Material supplied =>
━━━━━━━━━━━━━━━━━━━━━━━━━━━━━━

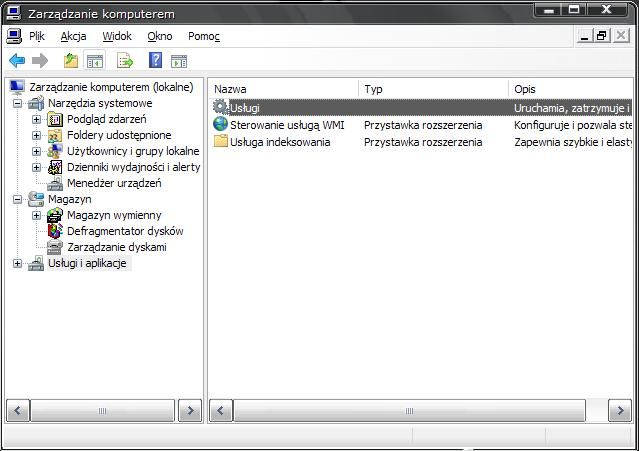
Task: Select Zarządzanie dyskami in the tree
Action: tap(116, 247)
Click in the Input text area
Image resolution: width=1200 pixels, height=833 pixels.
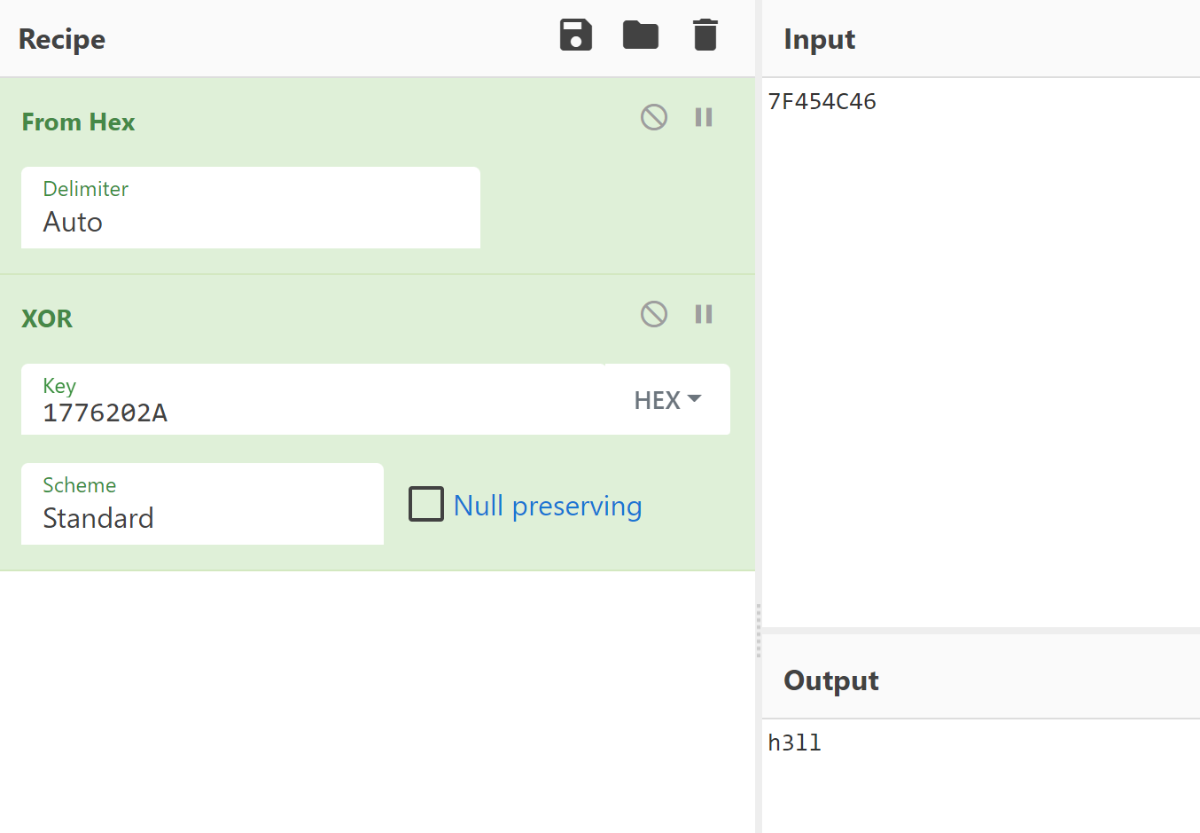click(980, 350)
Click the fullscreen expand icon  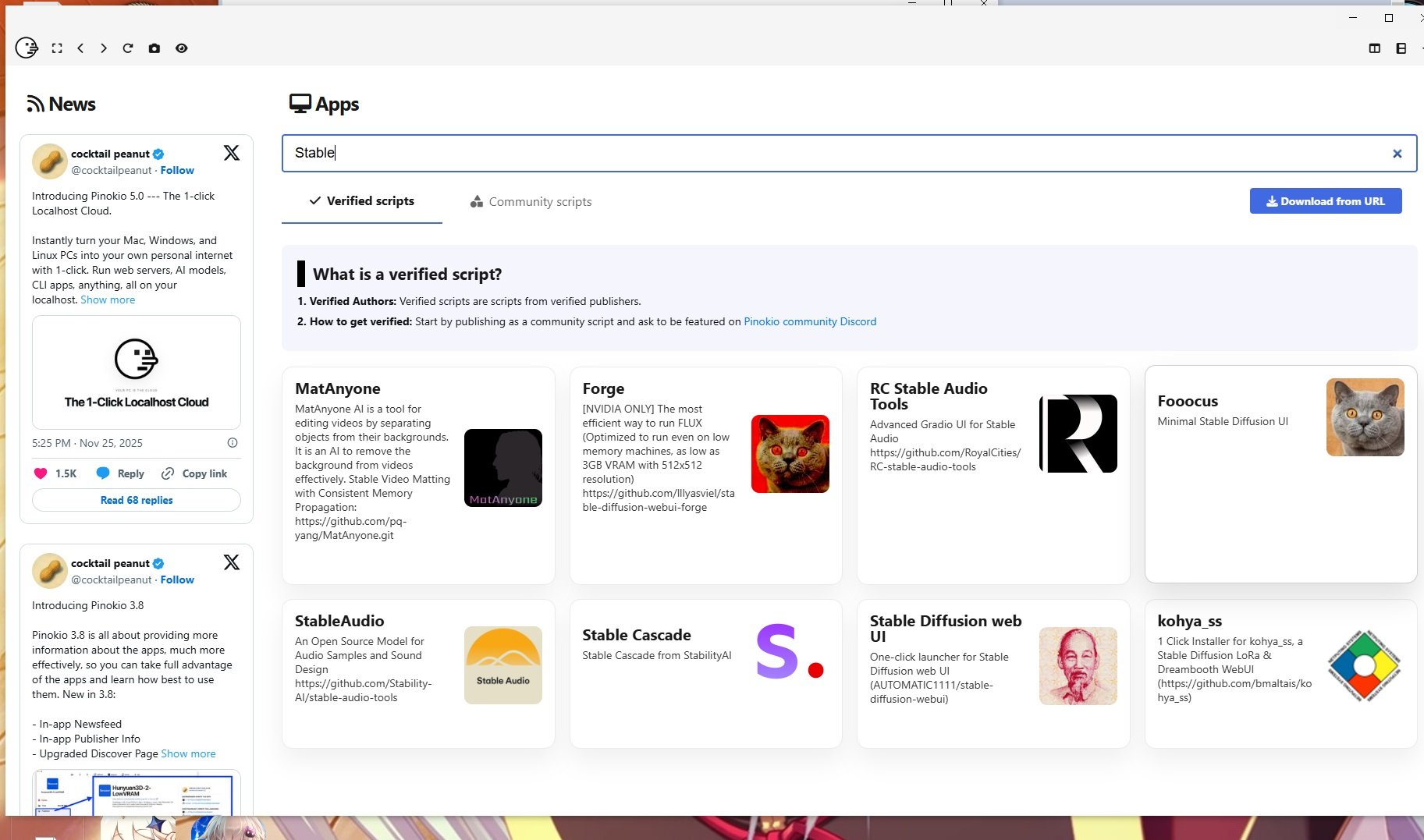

━━━━━━━━━━━━━━━━━━━━━━━━━━━━━━

How to complete this task =>
Every line from the one with "Click in the Input text area" through the end of the records is to be reproduced exactly, and the pictures are to be left out.

Reply =>
Click in the Input text area
Image resolution: width=1200 pixels, height=833 pixels.
click(980, 350)
Click the fullscreen expand icon  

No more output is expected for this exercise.